(DATA EXTRACTS)

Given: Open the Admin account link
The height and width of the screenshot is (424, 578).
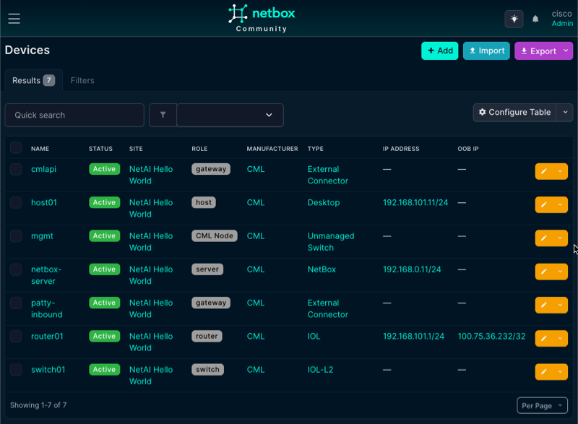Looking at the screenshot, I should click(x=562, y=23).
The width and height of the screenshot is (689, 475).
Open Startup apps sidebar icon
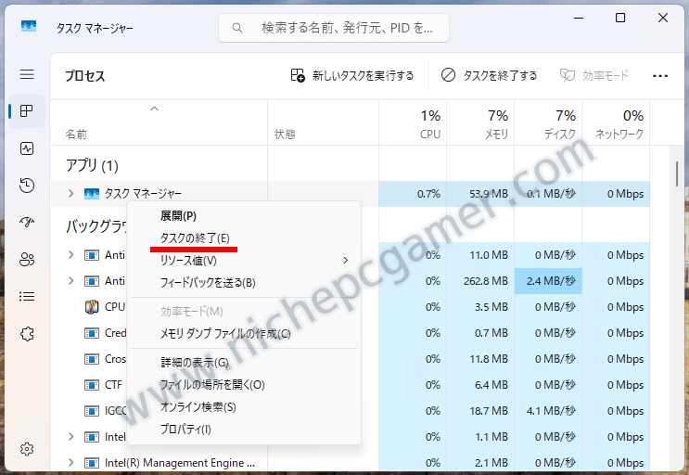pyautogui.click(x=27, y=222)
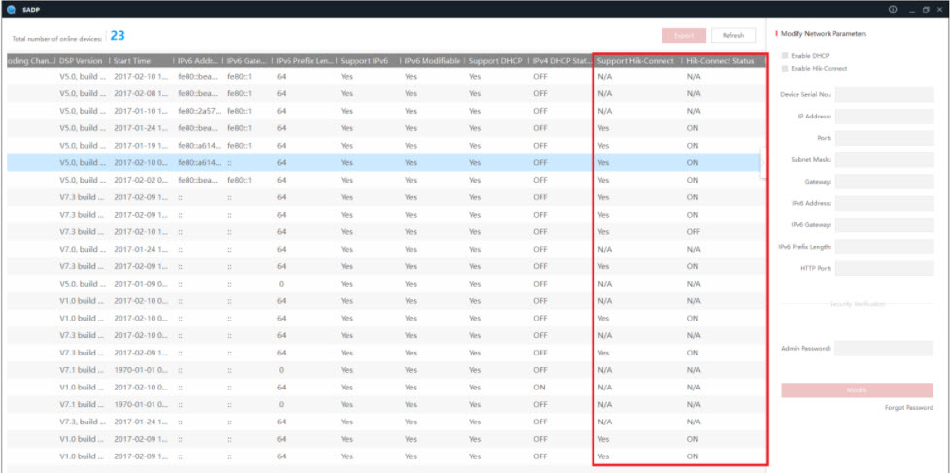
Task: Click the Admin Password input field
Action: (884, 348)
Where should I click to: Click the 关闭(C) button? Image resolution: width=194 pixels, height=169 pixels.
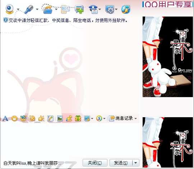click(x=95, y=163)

(End DATA EXTRACTS)
(DATA EXTRACTS)

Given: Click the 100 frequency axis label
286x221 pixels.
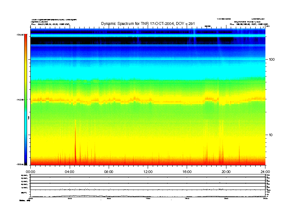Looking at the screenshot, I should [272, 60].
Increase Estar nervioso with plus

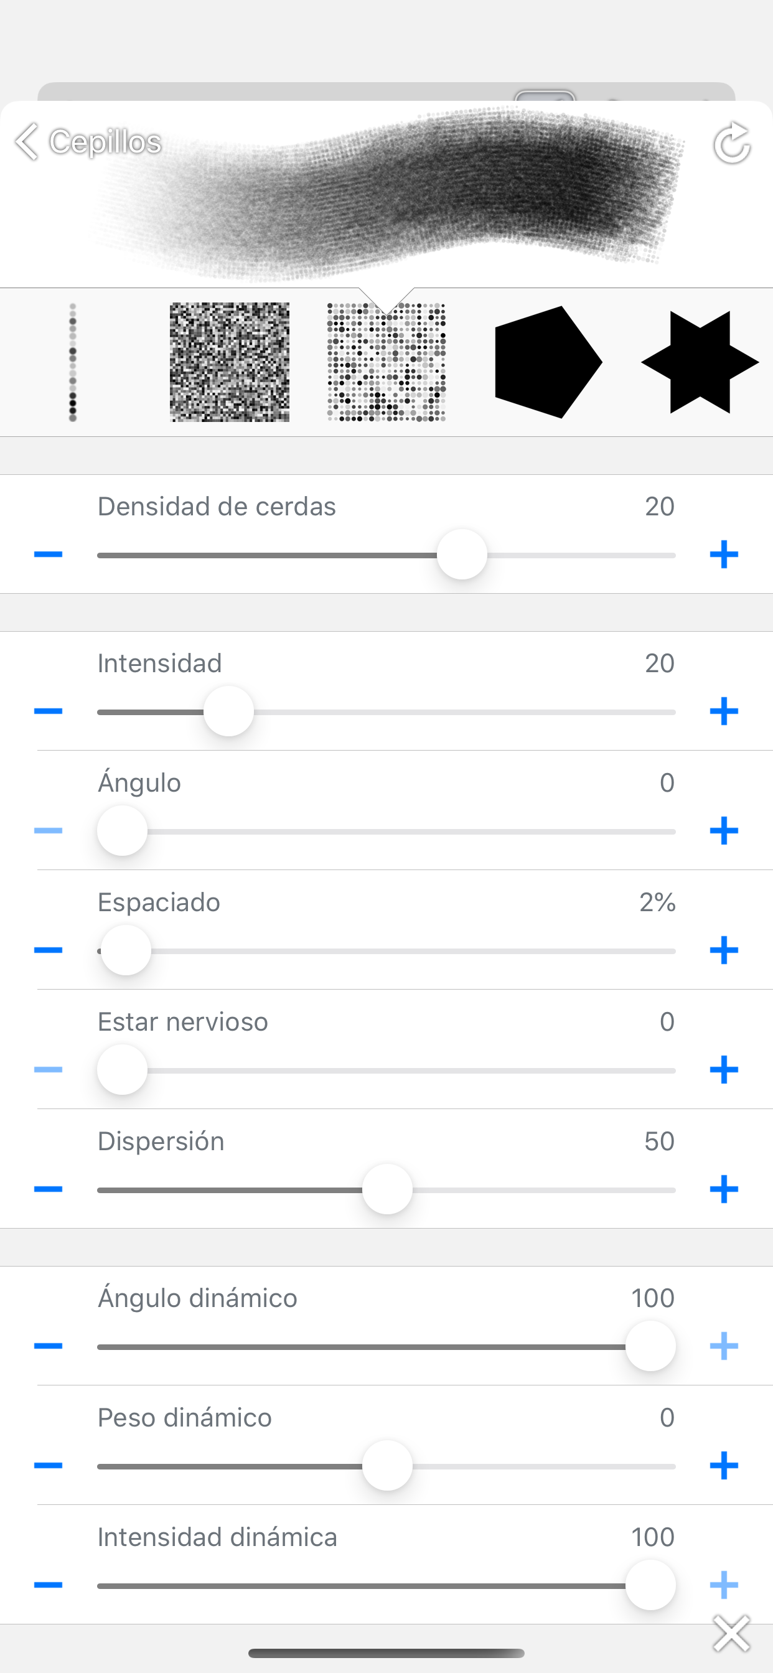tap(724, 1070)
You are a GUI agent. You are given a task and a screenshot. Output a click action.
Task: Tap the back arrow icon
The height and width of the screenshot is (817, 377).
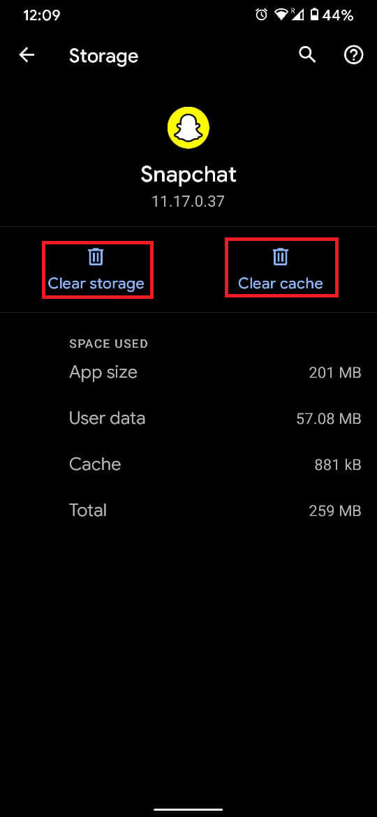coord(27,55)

(End DATA EXTRACTS)
(DATA EXTRACTS)

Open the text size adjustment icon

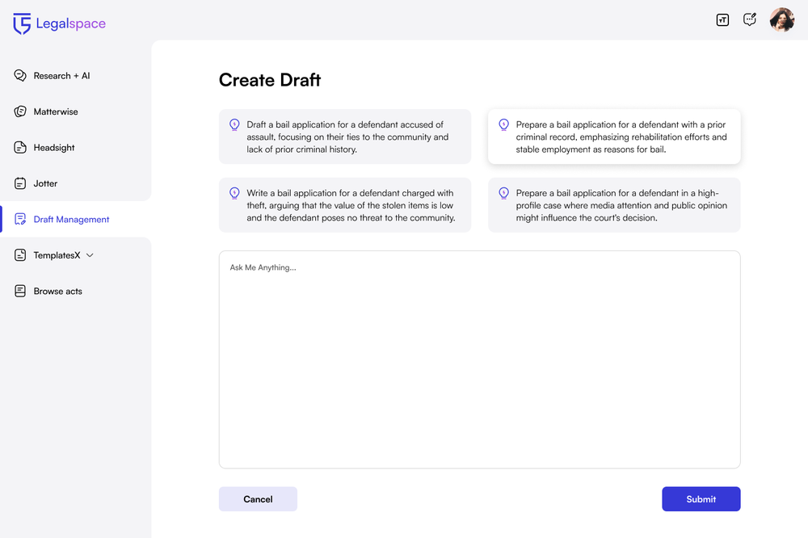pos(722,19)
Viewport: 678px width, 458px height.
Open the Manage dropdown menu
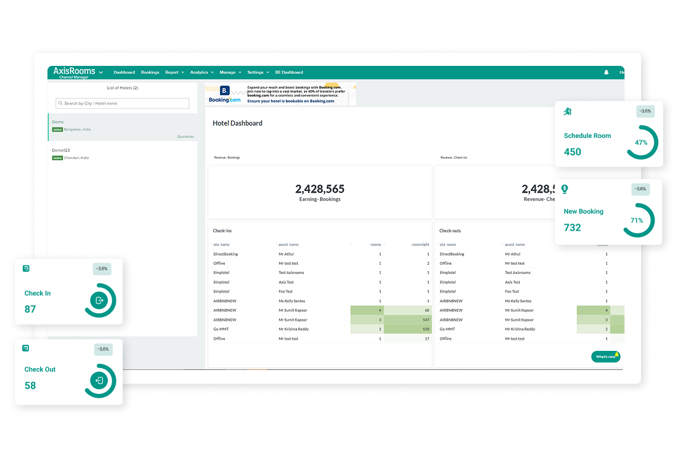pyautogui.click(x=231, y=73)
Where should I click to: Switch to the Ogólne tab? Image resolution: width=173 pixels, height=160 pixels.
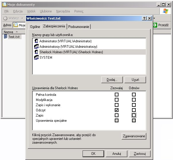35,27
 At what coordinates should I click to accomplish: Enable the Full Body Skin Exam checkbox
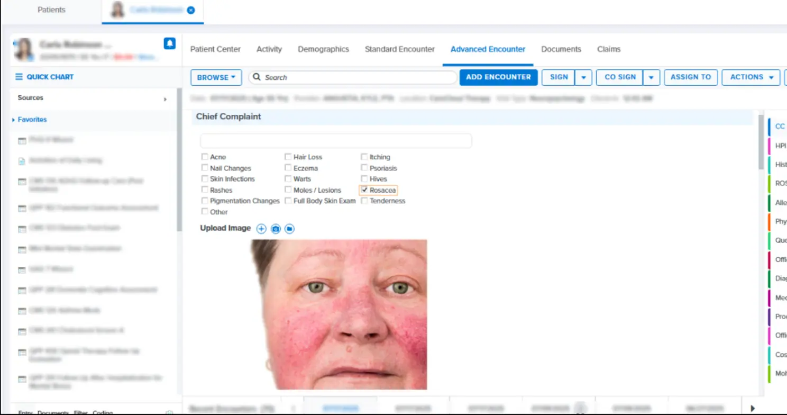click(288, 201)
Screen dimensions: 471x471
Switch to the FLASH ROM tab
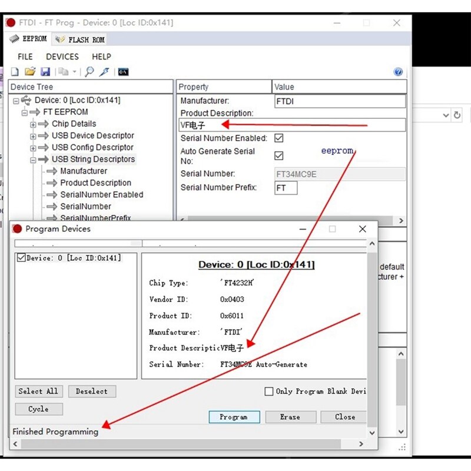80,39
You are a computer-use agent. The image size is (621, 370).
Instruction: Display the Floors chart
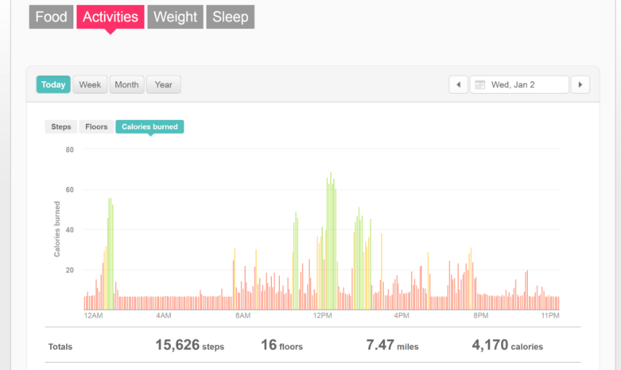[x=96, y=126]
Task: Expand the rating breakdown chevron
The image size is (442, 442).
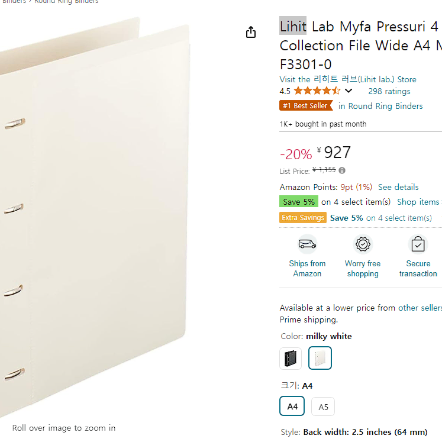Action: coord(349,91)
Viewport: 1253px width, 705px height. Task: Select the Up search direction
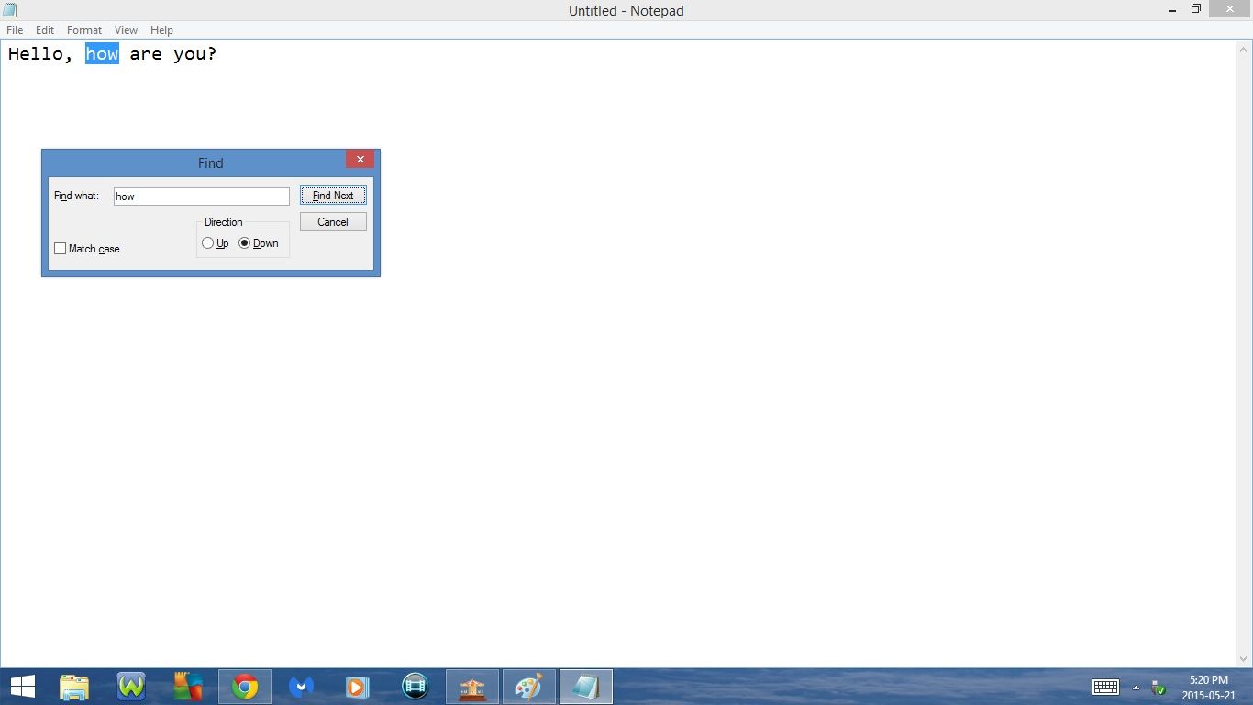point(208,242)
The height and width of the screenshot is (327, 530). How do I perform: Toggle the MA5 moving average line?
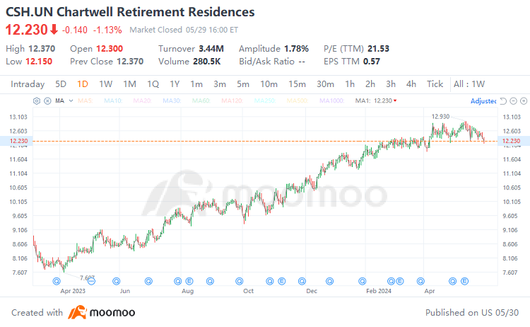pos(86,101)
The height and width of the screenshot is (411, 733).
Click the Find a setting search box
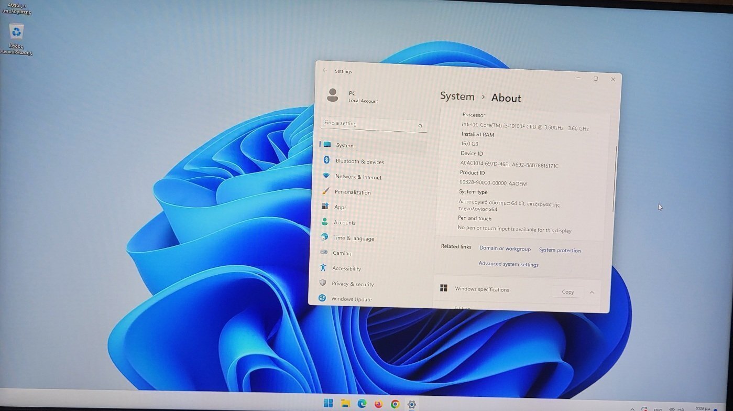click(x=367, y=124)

(End DATA EXTRACTS)

# BRIEF
State how many lines of the records above contain the word "agent", giving only that number.

# REPLY
2